Menurut U.Today, Robert Kiyosaki, seorang penulis Amerika terkenal yang terkenal karena buku keuangan pribadinya yang berpengaruh, telah menggunakan media sosial untuk mengingatkan banyak pengikutnya tentang potensi 'gelembung segalanya' di saham, obligasi, dan real estat AS. Kiyosaki mengantisipasi bahwa gelembung ini 'akan hancur'. Untuk melindungi dari potensi kehancuran ini, dia menyarankan para pengikutnya untuk berinvestasi pada logam mulia seperti emas dan perak, serta Bitcoin, mata uang kripto terkemuka berdasarkan kapitalisasi pasar.

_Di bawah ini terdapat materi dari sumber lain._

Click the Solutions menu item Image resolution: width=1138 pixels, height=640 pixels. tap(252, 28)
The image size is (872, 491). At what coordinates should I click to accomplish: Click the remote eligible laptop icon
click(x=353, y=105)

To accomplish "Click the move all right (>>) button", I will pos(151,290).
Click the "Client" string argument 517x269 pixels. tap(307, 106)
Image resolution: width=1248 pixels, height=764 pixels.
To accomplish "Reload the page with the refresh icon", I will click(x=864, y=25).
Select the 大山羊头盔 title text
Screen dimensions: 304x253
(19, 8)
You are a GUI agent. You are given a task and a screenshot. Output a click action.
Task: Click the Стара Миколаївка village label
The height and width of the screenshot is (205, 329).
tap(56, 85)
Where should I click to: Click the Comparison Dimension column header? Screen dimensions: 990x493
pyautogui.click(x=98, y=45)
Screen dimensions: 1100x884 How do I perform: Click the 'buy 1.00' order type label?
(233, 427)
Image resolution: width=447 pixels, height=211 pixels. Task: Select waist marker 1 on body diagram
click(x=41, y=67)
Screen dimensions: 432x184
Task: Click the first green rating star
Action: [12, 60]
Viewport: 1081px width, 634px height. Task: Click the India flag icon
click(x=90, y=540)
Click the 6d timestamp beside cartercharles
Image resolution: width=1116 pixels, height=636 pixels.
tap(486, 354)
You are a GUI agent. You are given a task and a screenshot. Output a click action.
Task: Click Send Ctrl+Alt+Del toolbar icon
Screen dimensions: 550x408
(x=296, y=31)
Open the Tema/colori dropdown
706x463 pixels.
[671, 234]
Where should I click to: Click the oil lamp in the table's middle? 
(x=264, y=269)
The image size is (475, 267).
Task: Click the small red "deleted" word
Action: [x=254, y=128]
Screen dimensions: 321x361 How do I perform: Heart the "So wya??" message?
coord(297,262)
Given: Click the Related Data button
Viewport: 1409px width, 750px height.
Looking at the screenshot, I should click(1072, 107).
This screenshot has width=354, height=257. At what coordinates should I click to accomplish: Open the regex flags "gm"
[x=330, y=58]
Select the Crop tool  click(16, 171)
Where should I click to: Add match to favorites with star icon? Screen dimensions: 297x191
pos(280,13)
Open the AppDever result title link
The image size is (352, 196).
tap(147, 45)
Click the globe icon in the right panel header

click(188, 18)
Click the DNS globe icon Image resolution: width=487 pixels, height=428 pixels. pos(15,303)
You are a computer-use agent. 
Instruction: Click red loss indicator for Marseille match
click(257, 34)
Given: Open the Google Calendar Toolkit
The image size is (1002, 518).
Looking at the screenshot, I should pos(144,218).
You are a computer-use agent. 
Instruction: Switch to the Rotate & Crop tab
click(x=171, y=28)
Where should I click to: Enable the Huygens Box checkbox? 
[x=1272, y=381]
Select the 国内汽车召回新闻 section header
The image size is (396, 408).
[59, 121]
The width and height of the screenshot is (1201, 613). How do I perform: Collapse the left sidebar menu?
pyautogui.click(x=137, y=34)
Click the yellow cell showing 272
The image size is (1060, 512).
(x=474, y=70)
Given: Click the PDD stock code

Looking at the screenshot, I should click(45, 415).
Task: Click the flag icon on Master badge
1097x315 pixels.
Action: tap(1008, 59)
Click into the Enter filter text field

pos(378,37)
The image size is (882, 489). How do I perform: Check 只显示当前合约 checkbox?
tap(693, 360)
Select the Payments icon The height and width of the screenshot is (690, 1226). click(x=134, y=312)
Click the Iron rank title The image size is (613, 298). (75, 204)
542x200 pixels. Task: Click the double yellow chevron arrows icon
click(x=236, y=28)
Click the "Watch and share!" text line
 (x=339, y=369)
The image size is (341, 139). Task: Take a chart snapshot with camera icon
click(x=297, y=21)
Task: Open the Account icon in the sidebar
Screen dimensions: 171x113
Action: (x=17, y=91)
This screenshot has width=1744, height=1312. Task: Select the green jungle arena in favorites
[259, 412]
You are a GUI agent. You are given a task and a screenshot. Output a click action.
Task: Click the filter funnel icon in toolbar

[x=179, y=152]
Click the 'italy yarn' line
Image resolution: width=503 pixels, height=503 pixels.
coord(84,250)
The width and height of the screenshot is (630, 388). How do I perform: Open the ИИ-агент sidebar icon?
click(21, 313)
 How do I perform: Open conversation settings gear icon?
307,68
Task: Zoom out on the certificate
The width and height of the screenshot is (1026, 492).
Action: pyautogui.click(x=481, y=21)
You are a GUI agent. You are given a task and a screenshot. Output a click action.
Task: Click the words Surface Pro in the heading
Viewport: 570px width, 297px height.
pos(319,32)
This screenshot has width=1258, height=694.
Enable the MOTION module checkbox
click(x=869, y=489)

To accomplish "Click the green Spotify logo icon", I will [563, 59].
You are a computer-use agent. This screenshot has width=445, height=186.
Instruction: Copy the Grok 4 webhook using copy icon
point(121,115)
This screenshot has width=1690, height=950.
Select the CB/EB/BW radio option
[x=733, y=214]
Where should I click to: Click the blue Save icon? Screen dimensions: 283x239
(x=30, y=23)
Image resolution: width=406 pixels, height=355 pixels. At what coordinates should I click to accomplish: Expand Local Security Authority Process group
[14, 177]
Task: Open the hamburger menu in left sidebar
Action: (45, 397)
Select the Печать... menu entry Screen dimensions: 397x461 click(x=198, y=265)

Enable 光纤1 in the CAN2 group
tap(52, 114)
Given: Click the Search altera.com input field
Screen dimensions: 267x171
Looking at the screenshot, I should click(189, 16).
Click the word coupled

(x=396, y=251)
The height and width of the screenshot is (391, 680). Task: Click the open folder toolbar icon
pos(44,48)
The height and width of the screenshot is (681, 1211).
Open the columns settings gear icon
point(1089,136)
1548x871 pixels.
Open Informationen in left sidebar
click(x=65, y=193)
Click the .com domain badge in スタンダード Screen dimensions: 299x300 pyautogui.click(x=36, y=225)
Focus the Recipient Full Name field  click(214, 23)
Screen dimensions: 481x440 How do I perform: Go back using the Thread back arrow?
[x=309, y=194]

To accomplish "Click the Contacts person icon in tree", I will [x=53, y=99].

Meskipun terdapat kekhawatiran yang semakin besar di kalangan investor mengenai kemungkinan gelembung pasar saham, data historis menunjukkan bahwa kekhawatiran tersebut mungkin tidak didasarkan pada bukti faktual. Seperti yang disoroti oleh Reuters, satu-satunya ledakan gelembung pasar saham pasca-Perang Dunia II terjadi pada awal tahun 2000-an saat booming internet. Selama fase gelembung 'dot-com', banyak perusahaan mencapai penilaian yang tidak masuk akal, yang akhirnya menyebabkan pasar mengalami penurunan yang parah. Namun, tercatat juga bahwa neraca perusahaan saat ini sehat, menunjukkan bahwa peringatan yang terus-menerus mengenai 'gelembung segalanya' bisa jadi hanya sekedar menyebarkan rasa takut.

Albert Edwards dari SocGen baru-baru ini menyatakan pendapatnya bahwa saham tertentu mungkin memang menunjukkan tanda-tanda gelembung pasar. Dia lebih lanjut menyatakan bahwa hype seputar kecerdasan buatan bisa menjadi tidak terkendali. Pada tahun 2022, harga Bitcoin turun bersamaan dengan saham AS karena Federal Reserve bergegas menaikkan suku bunga untuk mengekang inflasi yang merajalela. Hal ini menyebabkan banyak kritikus mempertanyakan kemampuan diversifikasi Bitcoin. Namun, Bitcoin mungkin terbukti menjadi diversifikasi portofolio yang lebih menarik pada tahun 2024. Jurrien Timmer, direktur makro global di raksasa keuangan Fidelity Investments yang berbasis di Boston, baru-baru ini menyoroti bahwa Bitcoin sekarang memiliki korelasi negatif dengan benchmark S&P 500.